If you’ve stored hay that was baled too wet or that got rained on in storage, monitor it closely for the first few weeks. A musty smell, visible steam, or unusual warmth when you push your hand into the bale are all warning signs. This risk applies to your barn, not to hay you’re soaking in a bucket before feeding.
Signs That Wet Hay Is Unsafe to Feed
Before offering any hay that got wet unintentionally, check for these red flags:
- Musty or sour smell: Healthy hay smells sweet and grassy. Any off odor means mold or fermentation has started.
- Visible mold: White, gray, or black dusty patches on the leaves or stems.
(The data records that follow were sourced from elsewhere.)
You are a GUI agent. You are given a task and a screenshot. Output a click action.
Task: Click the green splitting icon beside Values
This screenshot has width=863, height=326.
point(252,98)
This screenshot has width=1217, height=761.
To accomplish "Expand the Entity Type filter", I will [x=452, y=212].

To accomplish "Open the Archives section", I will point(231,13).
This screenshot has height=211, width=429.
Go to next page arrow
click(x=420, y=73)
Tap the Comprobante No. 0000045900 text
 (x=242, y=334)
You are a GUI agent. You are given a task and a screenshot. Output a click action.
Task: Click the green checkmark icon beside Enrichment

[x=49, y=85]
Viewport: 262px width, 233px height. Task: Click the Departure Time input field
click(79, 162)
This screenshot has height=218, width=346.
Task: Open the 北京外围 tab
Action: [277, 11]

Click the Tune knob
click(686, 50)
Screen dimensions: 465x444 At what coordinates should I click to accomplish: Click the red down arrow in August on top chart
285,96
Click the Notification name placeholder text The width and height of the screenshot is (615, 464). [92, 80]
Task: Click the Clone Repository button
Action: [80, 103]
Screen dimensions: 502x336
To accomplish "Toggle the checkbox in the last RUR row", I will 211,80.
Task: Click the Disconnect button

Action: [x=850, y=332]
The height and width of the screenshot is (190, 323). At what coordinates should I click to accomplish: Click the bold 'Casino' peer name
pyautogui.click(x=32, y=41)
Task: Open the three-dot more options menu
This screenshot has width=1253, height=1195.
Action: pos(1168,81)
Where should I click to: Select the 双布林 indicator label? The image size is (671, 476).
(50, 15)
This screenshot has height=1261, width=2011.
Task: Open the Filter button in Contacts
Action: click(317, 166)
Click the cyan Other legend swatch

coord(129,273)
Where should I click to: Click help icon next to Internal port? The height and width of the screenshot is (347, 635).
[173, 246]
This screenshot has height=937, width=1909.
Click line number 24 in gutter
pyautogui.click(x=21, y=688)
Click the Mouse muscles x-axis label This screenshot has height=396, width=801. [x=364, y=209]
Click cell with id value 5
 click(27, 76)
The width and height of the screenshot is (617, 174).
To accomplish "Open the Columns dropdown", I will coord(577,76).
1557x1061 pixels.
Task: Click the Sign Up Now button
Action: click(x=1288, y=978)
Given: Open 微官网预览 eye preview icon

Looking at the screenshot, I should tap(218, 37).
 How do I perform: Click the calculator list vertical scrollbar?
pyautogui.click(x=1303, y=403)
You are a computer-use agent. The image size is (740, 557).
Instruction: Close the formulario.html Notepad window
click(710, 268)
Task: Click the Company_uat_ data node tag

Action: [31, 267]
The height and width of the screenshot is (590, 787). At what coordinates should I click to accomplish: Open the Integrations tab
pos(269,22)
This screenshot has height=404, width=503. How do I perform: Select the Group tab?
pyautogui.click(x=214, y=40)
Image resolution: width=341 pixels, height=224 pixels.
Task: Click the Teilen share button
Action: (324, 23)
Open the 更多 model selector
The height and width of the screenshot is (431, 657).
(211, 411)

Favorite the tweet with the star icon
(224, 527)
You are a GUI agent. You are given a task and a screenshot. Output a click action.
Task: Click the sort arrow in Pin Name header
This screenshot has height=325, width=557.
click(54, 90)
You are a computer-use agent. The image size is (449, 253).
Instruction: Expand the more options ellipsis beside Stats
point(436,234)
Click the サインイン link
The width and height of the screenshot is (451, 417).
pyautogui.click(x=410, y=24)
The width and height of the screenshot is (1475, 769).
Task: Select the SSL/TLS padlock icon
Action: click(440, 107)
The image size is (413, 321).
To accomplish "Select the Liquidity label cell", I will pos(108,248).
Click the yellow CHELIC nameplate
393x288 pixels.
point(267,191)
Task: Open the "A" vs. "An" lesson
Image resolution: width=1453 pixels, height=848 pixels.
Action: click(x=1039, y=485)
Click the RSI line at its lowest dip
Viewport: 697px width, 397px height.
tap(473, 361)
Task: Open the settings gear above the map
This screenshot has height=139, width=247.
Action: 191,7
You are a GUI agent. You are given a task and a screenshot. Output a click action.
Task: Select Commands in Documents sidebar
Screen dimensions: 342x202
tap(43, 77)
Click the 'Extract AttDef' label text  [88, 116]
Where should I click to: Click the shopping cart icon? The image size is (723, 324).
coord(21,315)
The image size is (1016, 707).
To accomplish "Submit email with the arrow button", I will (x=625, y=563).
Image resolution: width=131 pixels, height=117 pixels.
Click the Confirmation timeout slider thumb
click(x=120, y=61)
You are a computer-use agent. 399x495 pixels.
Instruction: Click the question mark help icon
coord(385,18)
Break open the bale’s interior to check, since mold often starts in the center where moisture is trapped.
- Clumping or matting: Hay that sticks together in dense, dark clumps has likely been wet long enough for microbial activity to begin.
- Excessive dust when shaken: A cloud of fine particles rising from a flake of hay often indicates mold spores, even if visible mold isn’t obvious.
Horses will often eat moldy hay if they’re hungry enough, so the fact that your horse is willing to eat it doesn’t mean it’s safe. Your nose and eyes are better judges than your horse’s appetite. If a bale smells off or looks questionable, don’t offer it. The cost of a wasted bale is far less than the cost of treating colic, respiratory disease, or botulism.